Integrations#

Jupyter K8s is vendor-neutral, and agnostic to the choice of router, authentication and authorization components.

Cloud-specific functionalities integrate at the controller or Extension API level with HTTP sidecar plugins.

Additional helm charts and deployment templates provide examples of integration with a specific cloud and routing components.

Plugin architecture#

The controller is the HTTP client; each plugin runs as a sidecar container on localhost in the same pod as the controller.

┌──────────────────────────────────────────┐
│  Operator Pod                            │
│                                          │
│  ┌────────────┐   HTTP     ┌──────────┐  │
│  │ Controller ├───────────►│  Plugin  │  │
│  └────────────┘ localhost  └─────┬────┘  │
│                                  │       │
└──────────────────────────────────┘───────┘
                              Cloud API
                           (e.g. AWS SSM)

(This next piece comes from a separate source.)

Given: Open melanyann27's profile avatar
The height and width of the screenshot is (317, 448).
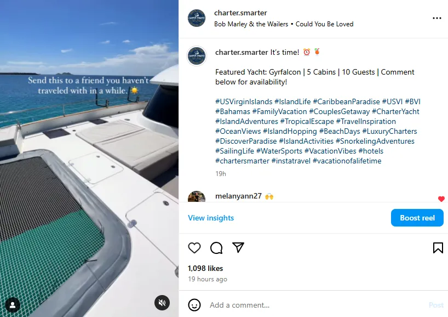Looking at the screenshot, I should (197, 197).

The controller does not make external API calls directly. All cloud operations flow through the plugin’s HTTP interface.

Helm charts#

The operator chart deploys the core controller, Extension API and CRDs, but a production deployment typically needs additional charts to:

  • Configure the routing layer — select a reverse proxy, authentication mechanism, and authorization components.

  • Integrate with cloud providers — deploy cloud-specific plugins and resources (e.g. ALB ingress, SSM activations).

  • Define access strategies —integrate workspaces with the routing layer by creating access strategies.

Deployment templates#

For deployments that start from scratch — provisioning the cluster and surrounding cloud resources in addition to installing the operator — jupyter-deploy offers turnkey templates that bundle Jupyter K8s with a routing and identity layer.